The third suspcious death is that of Abdul Wali, a former commander, who
died four days after he presented himself for questioning at the request of
the governor of Kunar. He died after reportedly undergoing interrogation by
a private contract employee of the CIA.

It has been argued that whatever the American troops may have done, its
abuses pale into insignificance beside what the Taliban did to their
prisoners. Until 2001, public executions and amputations as punishment were
carried out at the national stadium in Kabul. However, human rights monitors
point out that the action of the Coalition forces and their presence in the
country is posited on ending "uncivilised" behaviour and installing a system
of fairness and justice. Though Bagram and its satellite detention centres
have so far been a largely hidden corner of America's new gulag, there are
signs that the treatment of detainees there is now beginning to come under
scrutiny from Washington. Senator Patrick Leahy, the Democrat member of the
Senate subcommittee on foreign operations, who has campaigned about prison
abuses in both Afghanistan and Iraq, told the Guardian: "The abuses in
Afghanistan were no less egregious than at Abu Ghraib, but because there
were no photographs - at least, to our present knowledge - they have not
received enough attention.

"Prisoners in Afghanistan were subjected to cruel and degrading treatment,
and some died from it. These abuses were part of a wider pattern stemming
from a White House attitude that 'anything goes' in the war against
terrorism, even if it crosses the line of illegality.
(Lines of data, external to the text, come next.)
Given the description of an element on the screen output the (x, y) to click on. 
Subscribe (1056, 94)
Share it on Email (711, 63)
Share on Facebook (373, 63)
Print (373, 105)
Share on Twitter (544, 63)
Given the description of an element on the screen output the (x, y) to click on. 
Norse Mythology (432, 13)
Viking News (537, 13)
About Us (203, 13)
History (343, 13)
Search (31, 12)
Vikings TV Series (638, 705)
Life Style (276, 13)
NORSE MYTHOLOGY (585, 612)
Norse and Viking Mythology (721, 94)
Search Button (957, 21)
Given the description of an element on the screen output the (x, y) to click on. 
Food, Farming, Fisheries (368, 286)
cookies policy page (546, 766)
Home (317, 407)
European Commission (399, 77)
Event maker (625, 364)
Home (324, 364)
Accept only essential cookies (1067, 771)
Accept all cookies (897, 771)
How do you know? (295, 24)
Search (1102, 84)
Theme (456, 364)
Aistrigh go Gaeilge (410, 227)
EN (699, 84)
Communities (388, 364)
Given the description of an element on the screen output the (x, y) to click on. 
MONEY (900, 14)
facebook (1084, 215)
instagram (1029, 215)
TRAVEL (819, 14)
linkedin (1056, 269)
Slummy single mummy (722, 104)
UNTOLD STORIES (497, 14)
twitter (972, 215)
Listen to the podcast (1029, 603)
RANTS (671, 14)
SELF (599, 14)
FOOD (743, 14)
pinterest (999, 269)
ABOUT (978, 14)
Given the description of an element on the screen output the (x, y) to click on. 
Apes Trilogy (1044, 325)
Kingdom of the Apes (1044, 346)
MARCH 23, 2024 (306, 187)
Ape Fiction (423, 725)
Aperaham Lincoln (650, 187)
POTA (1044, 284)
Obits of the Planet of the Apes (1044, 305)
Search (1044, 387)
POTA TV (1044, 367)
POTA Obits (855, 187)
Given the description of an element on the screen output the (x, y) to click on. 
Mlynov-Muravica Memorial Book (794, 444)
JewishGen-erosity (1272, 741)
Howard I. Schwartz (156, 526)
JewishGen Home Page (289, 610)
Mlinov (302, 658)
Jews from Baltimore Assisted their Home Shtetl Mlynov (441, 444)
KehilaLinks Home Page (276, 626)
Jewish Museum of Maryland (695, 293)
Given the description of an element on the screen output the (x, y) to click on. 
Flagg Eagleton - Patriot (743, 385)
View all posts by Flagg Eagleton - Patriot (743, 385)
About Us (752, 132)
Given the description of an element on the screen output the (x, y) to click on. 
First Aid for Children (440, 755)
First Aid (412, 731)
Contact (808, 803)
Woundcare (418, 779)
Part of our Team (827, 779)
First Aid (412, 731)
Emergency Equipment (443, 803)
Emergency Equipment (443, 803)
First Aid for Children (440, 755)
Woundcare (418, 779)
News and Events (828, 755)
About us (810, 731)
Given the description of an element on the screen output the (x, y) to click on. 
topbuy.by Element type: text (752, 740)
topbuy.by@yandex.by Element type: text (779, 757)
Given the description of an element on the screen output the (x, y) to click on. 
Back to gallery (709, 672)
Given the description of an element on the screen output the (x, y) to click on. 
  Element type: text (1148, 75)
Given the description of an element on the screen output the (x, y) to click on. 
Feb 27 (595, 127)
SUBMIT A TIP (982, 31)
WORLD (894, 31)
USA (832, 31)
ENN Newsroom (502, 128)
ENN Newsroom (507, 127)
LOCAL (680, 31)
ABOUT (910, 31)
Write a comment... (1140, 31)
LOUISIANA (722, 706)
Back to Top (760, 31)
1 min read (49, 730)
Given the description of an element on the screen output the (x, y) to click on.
Not only should these
incidents be thoroughly investigated and the perpetrators punished, but we
need rules to prevent it from happening again."

Behind the wire: Bagram's secrets
Until recently what goes on inside Bagram, as well as the number and
identities of inmates who have been held there, has been shrouded in
secrecy. Earlier this month, in response to a question from the Guardian,
Lieutenant General David Barno, the head of US forces in Afghanistan,
revealed that more than 2,000 people have been detained at the base since
the war, and that there are currently 400 detainees being held without
charge.

Last week a US spokesman in Kabul said procedures at the prison had been
changed in response to the interum findings of an internal investigation.

The interpreter in Afghanistan was Noor Ahmed.